O procurador do processo Apito Dourado solicitou que lhe fosse disponibilizada uma viatura automóvel, pois necessitava da mesma para a investigação. A resposta foi a atribuição de um passe de acesso aos transportes públicos...

No último fim-de-semana foi noticiado que o Ministério Público só acusa 6 % dos processos em que se investiga a criminalidade económico-financeira.

Qual a razão para uma tão elevada taxa de arquivamento?

As causas são múltiplas.

Em primeiro lugar, o Ministério Público é criterioso nas acusações que deduz.

De acordo com o Código de Processo Penal, somente os casos em que existam elementos de prova seguros deverão levar à formulação de uma acusação.

Para o Ministério Público acusar alguém necessita de alicerçar os factos que alega no depoimento de testemunhas, na existência de documentos ou perícias.

Quantas vezes os magistrados chegam ao final de uma investigação e ficam com a convicção que alguém cometeu um determinado crime, mas não existem elementos concretos que permitam a acusação e subsequente condenação.

Esta triagem é crucial para o bom funcionamento da Justiça, pois somente os casos que possuem viabilidade seguem para as fases processuais seguintes, designadamente para julgamento.

Há muitas denúncias que são completamente infundadas.

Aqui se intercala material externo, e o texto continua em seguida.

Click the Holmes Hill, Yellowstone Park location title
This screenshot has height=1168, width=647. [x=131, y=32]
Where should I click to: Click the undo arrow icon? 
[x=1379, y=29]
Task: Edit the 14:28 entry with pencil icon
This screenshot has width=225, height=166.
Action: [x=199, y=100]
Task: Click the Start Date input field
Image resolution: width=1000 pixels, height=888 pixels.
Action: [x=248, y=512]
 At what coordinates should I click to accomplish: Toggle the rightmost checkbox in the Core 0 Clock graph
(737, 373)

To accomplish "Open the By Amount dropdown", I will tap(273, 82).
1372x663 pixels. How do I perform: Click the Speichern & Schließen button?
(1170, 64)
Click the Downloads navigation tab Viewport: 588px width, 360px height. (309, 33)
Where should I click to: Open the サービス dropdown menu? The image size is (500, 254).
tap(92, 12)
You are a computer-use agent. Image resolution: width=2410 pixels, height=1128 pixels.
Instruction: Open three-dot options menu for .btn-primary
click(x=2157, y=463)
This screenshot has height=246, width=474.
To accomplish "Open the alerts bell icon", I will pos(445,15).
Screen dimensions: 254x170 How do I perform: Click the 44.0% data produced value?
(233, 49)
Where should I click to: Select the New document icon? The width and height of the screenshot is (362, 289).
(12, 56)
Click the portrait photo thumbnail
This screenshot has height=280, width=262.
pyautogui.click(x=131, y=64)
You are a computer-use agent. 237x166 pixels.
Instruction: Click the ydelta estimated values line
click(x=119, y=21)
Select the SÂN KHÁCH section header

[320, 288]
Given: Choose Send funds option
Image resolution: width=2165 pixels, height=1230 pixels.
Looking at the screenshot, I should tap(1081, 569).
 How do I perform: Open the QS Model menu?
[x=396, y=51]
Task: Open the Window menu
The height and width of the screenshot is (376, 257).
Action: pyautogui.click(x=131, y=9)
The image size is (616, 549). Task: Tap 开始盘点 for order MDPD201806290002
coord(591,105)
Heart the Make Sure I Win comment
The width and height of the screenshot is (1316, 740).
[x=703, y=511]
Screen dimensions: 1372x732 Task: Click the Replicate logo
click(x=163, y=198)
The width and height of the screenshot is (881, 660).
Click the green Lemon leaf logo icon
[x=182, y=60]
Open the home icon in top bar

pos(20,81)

O Ministério Público é uma magistratura autónoma que dá aos cidadãos a mesma garantia que os juízes na fase de julgamento, ou seja, os critérios que levam à acusação ou arquivamento são legais e não assentam em factores de oportunidade política.

Por outro lado, é preciso não olvidar que o crime de corrupção é de difícil investigação.

Como regra, neste tipo de investigação a colaboração de testemunhas ou arguidos é muito difícil.

O seguimento do rasto do dinheiro é moroso quando o mesmo passa por uma diversidade de empresas e indivíduos até chegar ao seu beneficiário final.

Procurar o dinheiro implica percorrer um enorme labirinto que passa muitas vezes por territórios estrangeiros e sociedades offshore que se recusam a identificar quem são os seus verdadeiros titulares.

Há uma verdadeira indústria internacional para branquear os produtos dos ilícitos e muitos dos autores dos crimes de corrupção recorrem a estes esquemas para ocultarem os seus proveitos.
Alguns países colaboram com a justiça portuguesa, mas demoram anos a responder às suas solicitações.

Veja-se o caso da investigação ao Universo Espírito Santo. Ontem a Procuradoria-Geral da República emitiu uma nota de imprensa em que refere que a conclusão desse processo aguarda uma resposta das autoridades suíças.

Por último e não menos importante, os constrangimentos de meios de quem investiga.

Há um notório défice de procuradores, inspectores da Polícia Judiciária e peritos.

O número de magistrados do Ministério Público é sensivelmente o mesmo que há 20 anos atrás.

No entanto, face à sua dimensão e complexidade, é manifesto que as investigações na área da criminalidade económico-financeira exigem muitos procuradores.

O número de magistrados que investigam a corrupção aumentou significativamente desde 2014, sendo estes retirados de outras áreas.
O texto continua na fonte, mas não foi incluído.